Roswitha Huber knows what it takes to make a perfect loaf. The ‘bread maverick’, as she is known, is based high above the hills in a quiet and dreamy paradise of snow-capped mountains and thick forests. She lives and teaches the nuanced art of breadmaking in Rauris, a small mountain village in Austria. Despite her isolation, Roswitha’s reputation stretches across the world. From the bustling metropolis of New York where a documentary about her was shown at the NYC Food Film Festival, to the reels of anecdotes from devoted former students, her legacy is like that of a modern day sage. When photographer Siegrid Cain sent us some photos of Roswitha at work, we knew we had to track her down and learn from her pearls of wisdom. It was quite a journey to reach her up there in the hills, but we were even rewarded with a recipe. Where did your passion for bread-making come from? Bread-making is a handcraft, an art and a sensual experience. I started baking twenty years ago. I asked a lot of questions and met people all over the world who also baked bread, and suddenly a whole new cosmos was opened up behind a simple loaf. Even though a lot of bread gets thrown out nowadays, it is still an esculent that is looked upon with more love by most humans than, for example, a piece of meat. Bread can go hard and it will still taste good. You’re situated “am Ende einer Sackgasse” (at a dead end). How does this affect your attitude to cooking and the process that you use? Yes, I live at the back of beyond! On foot, it takes me about an hour to get to a very small grocery store where they only sell essentials. That means that I have to cope with absolute staple foods. For bread: no problem. I only need flour, water and salt. If I fancy a special meal, I have to go on a small voyage. With flour, water and salt you can already do a lot, and if you then maybe have some eggs, butter and milk at hand it turns into a little feast. To cook something tasty with simple ingredients is a challenge. To cook something tasty with ten fancy ingredients is something almost anyone can do. Can you tell us a bit more about the history and philosophy behind your school, Kalchkendlalm? Until 1956, it was a farm that was inhabited all year round. Then my father-in-law bought it, and it was only lived in and farmed over the summer. Twenty years ago, I founded the Schule am Borg (school on the mountain). I invite school classes and

adults to come and learn to bake bread in my wood-fired oven. All my students walk home at the end of the day proudly carrying a self-made loaf of bread. Tradition cannot be conserved through photographing, filming or writing about it; you have to do it, always and again. Then it will be kept alive.
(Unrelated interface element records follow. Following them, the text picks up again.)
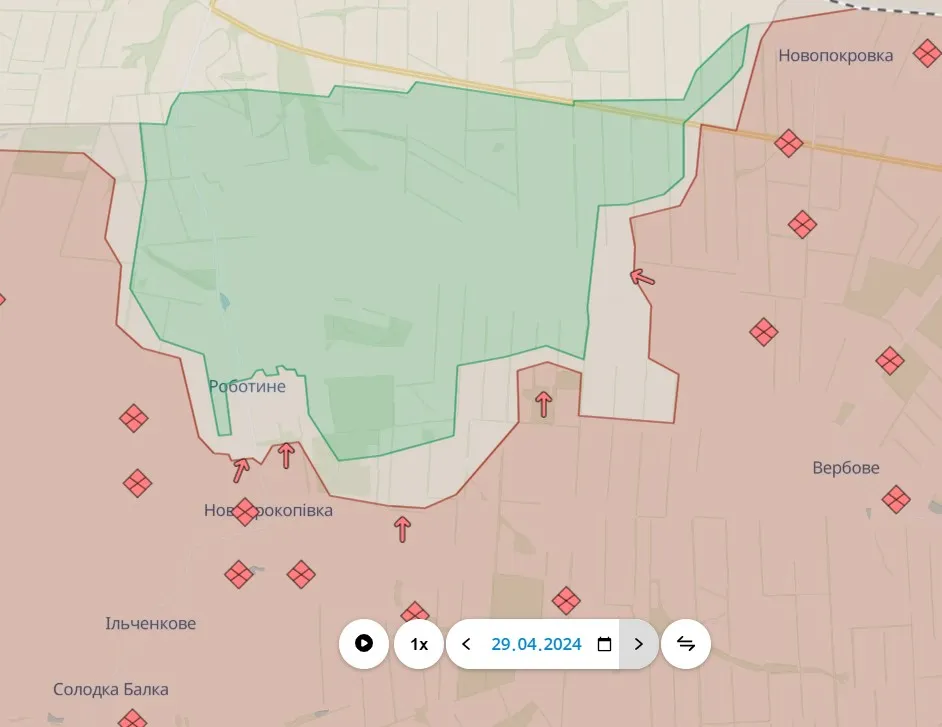942x727 pixels.
Task: Click the unit marker on the yellow road
Action: click(x=789, y=143)
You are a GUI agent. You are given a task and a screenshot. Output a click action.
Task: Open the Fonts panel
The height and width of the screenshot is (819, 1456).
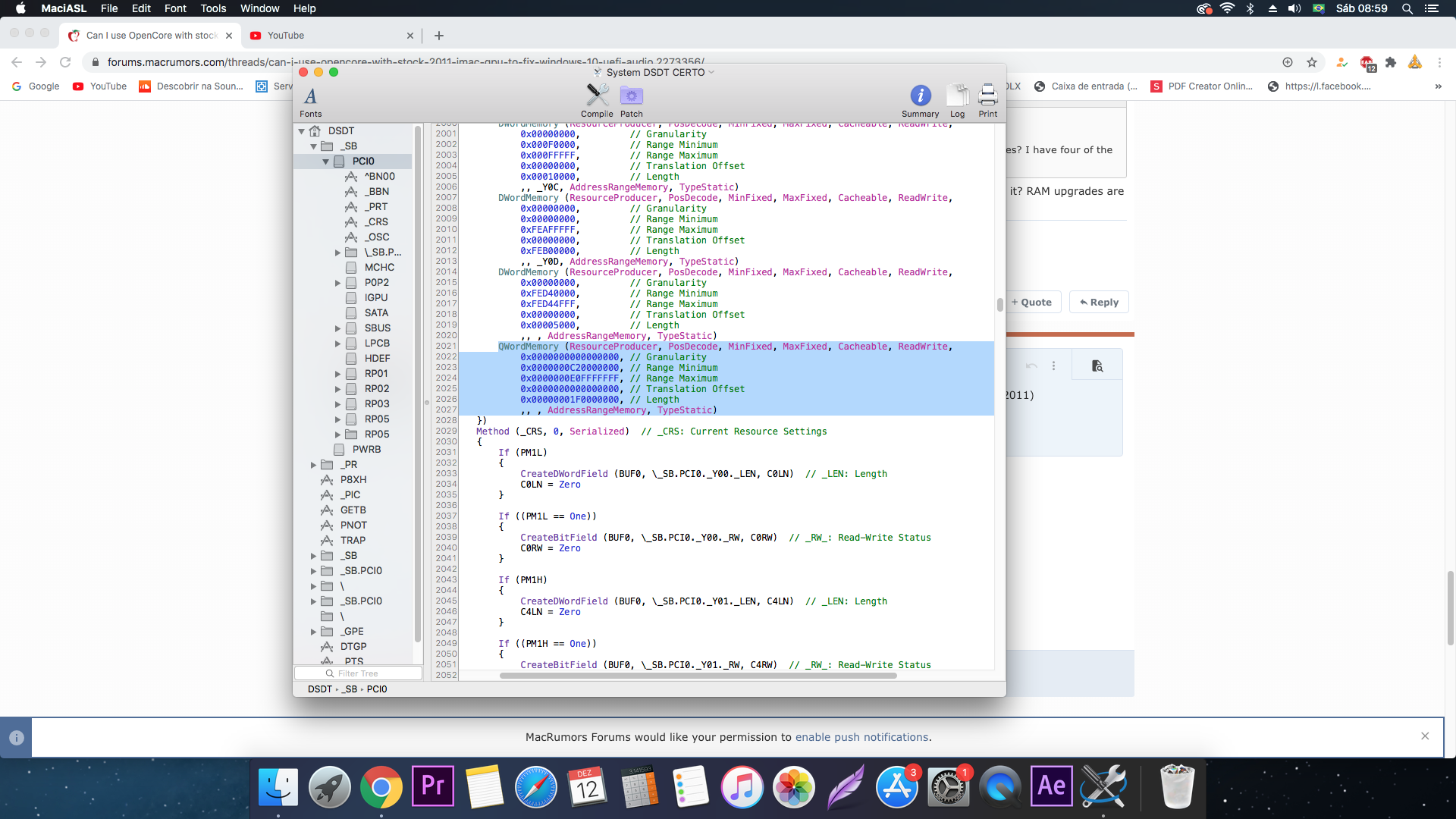click(310, 99)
If baking in a wood-fired oven is no longer a tradition, the tradition will be lost entirely. Nobody will remember how such an oven is fired, or how you can bake really good bread with nothing but water, flour and salt. How should your bread be eaten? Spread with good, organic butter and topped with fresh herbs like chives, parsley, wild garlic, fresh radish and a sprinkle of salt. The world’s best buttered bread!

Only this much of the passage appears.